(disclaimer: this is a rant. no real insight should be expected)
Came across this well known mathematical/philosophical phrase by chance (somethines: "one plus one equals one" or "one plus two equals zero").
And this is what happend:
We came up with this product that provide a kind of ETL pipeline over data using sparks. This pipeline give a simplified read-process-write for multiple data-sources using multiple processing scripts into any number of sink data targets.
For the initial POC release we based our work on an existing product, that is used to share data between organizations. This share product provided (being in its early version itself) only one share method, called "Copy-Based".
Copy based looks like that:
- I share a "pointer" to my data with you
- When you want it, you create a "snapshot"
- You ask for a copy of this snapshot into your own storage.
- Now you have a copy, and you can sell it.
This method give you an authentic copy of the data, and is simpler to secure on the backend. Disadvantages: It gives you stale data by definision, require storage, and is pretty slow.
A more advanced option is "In-Place" method, that goes a bit like this:
- I "allow" you to read my data.
- You access the shared "pointer" and read my data "directly"
- You are smarter now.
The second method saves storage cost, limit trafic cost to when you need it, and ensure the data you read is always up to date. It is also faster inherently, because you access the data as soon as it is available. Disadvantages: It is pretty hard to secure on the backend, and lose the inherent snapshot capability of the Copy-Based method.
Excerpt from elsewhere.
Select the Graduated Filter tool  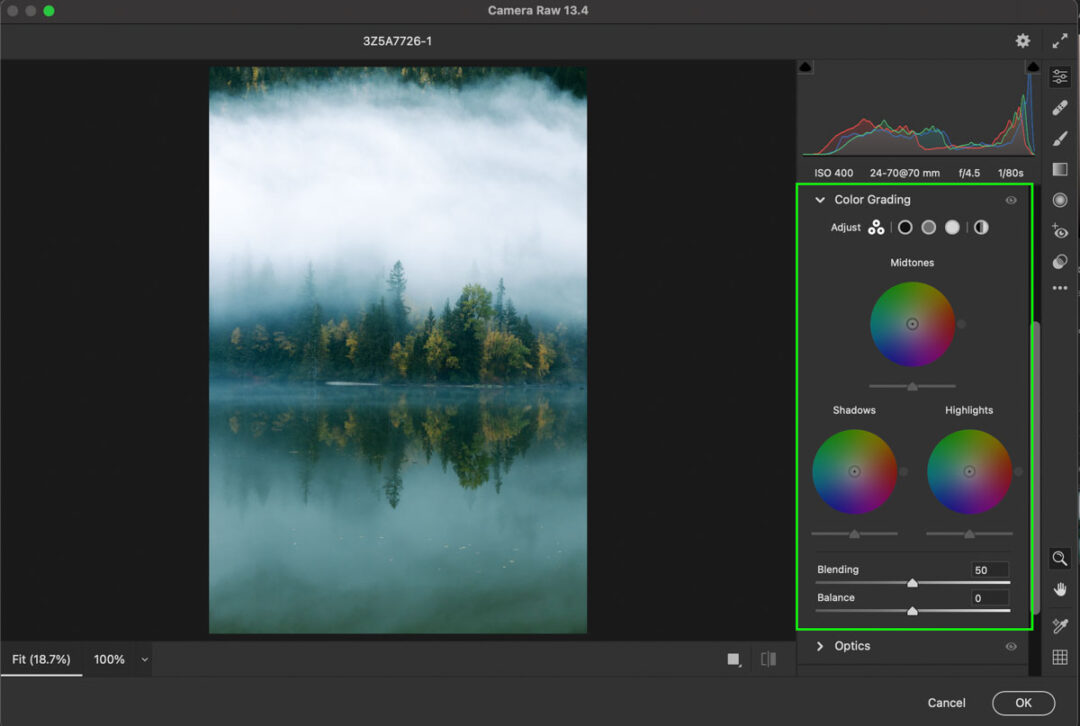(x=1060, y=168)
When we leveraged this product, copy based method fit our need perferctly for the early version, and this is how we used it:
- The user give us the simplified pipeline.
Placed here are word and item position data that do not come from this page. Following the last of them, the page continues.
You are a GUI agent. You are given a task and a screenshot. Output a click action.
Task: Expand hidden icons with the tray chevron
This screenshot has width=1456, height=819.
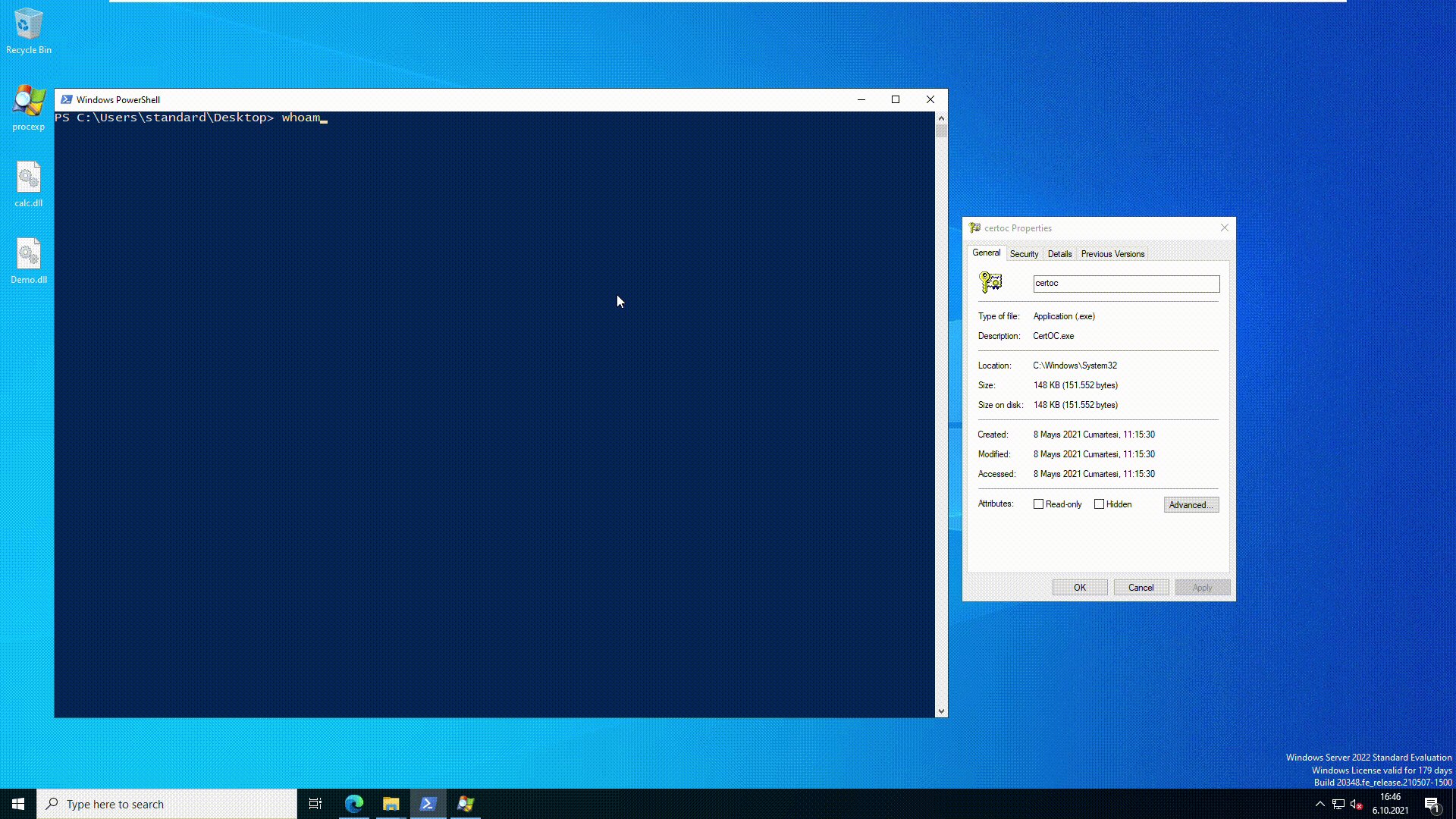1320,805
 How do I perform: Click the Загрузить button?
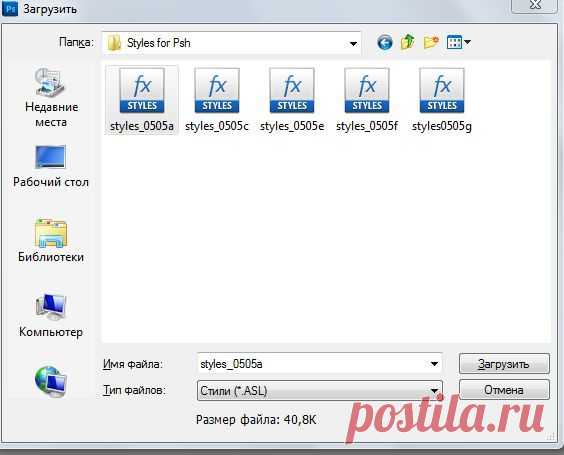pyautogui.click(x=504, y=364)
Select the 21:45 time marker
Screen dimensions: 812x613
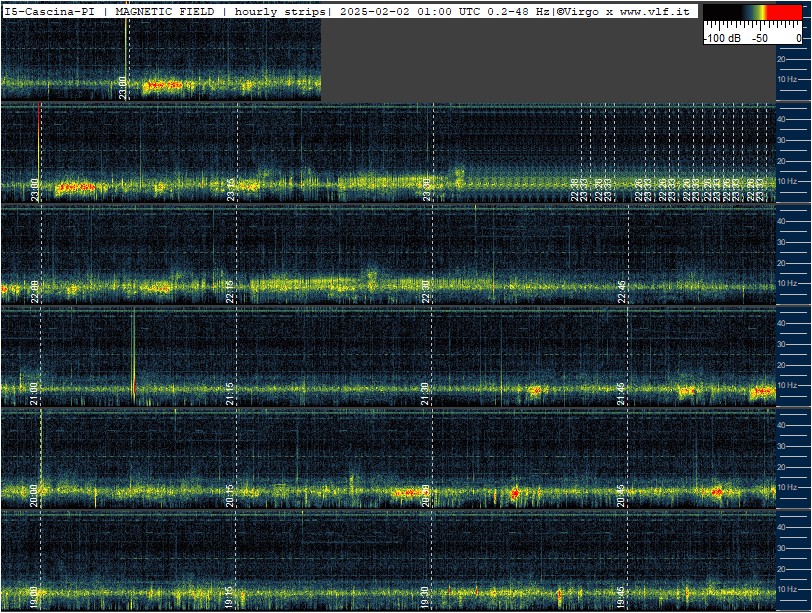pos(621,393)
- We identify all the data it consumes, and copy it into our processing environment.
- We process away like there is no tomorrow.
- We copy the results out into the users' storage.
Then we said "Yes, we can do all that, but we are using Copy-Based method, and maybe some day, we'll do the In-Place fandango."
After a while we had some kind of architectual review with someone, and he looked at our product, and then he looked some more, and then he coughed and said:
"You are doing In-Place dude. As soon as the magik-pipeline is triggered, it pulls the data, process it, and spit out a result. This is what In-Place is for!"
We where shocked and bewildered. It meant that we will have to rename all our Enums! But it also meant something else.
It was funny.
Our product provided In-Place processing that needs to create a snapshot from the source data, copy it for processing, need storage to save the result before you can access it, and by then it is already stale. Because it takes forever.
In other words, we managed to get all the disadvantages of Copy-Based and In-Place in one go!
Then I realized that in this case, One plus One equals Zero.